Russian Threat Actor Turla Evolves Kazuar Backdoor into P2P Botnet
The Russian state-sponsored group Turla has upgraded its Kazuar backdoor into a modular peer-to-peer (P2P) botnet designed for long-term persistence and stealthy data collection.
The Russian state-sponsored threat actor Turla, also known as Secret Blizzard, has evolved its long-running Kazuar backdoor into a sophisticated, modular peer-to-peer (P2P) botnet. This transformation is designed to enhance the group's capabilities for long-term persistence, stealthy operations, and extensive data collection on compromised hosts [BleepingComputer].

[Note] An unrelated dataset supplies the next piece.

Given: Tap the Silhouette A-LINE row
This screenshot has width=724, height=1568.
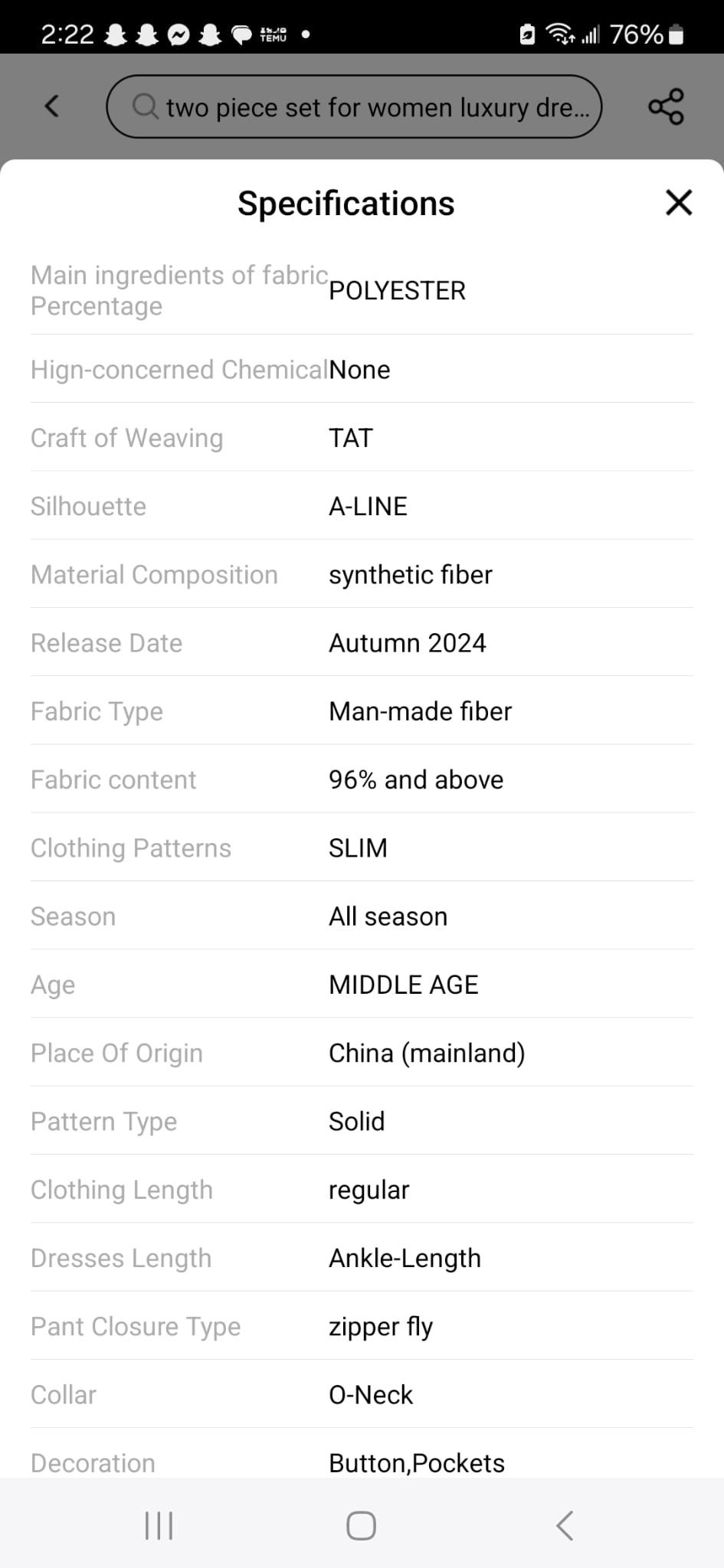Looking at the screenshot, I should [362, 506].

The updated Kazuar backdoor utilizes a P2P architecture, which allows the malware to communicate between infected machines, making it more resilient to detection and disruption. According to the U.S. Cybersecurity and Infrastructure Security Agency (CISA), Turla is assessed to be affiliated with Center 16 of Russia's Federal Security Service (FSB), highlighting the strategic nature of this development [The Hacker News].
Security researchers and defenders are advised to monitor for unusual P2P traffic patterns and unauthorized persistence mechanisms associated with Kazuar. The modular nature of the botnet suggests that Turla can easily deploy new capabilities, making it a persistent and evolving threat to targeted organizations.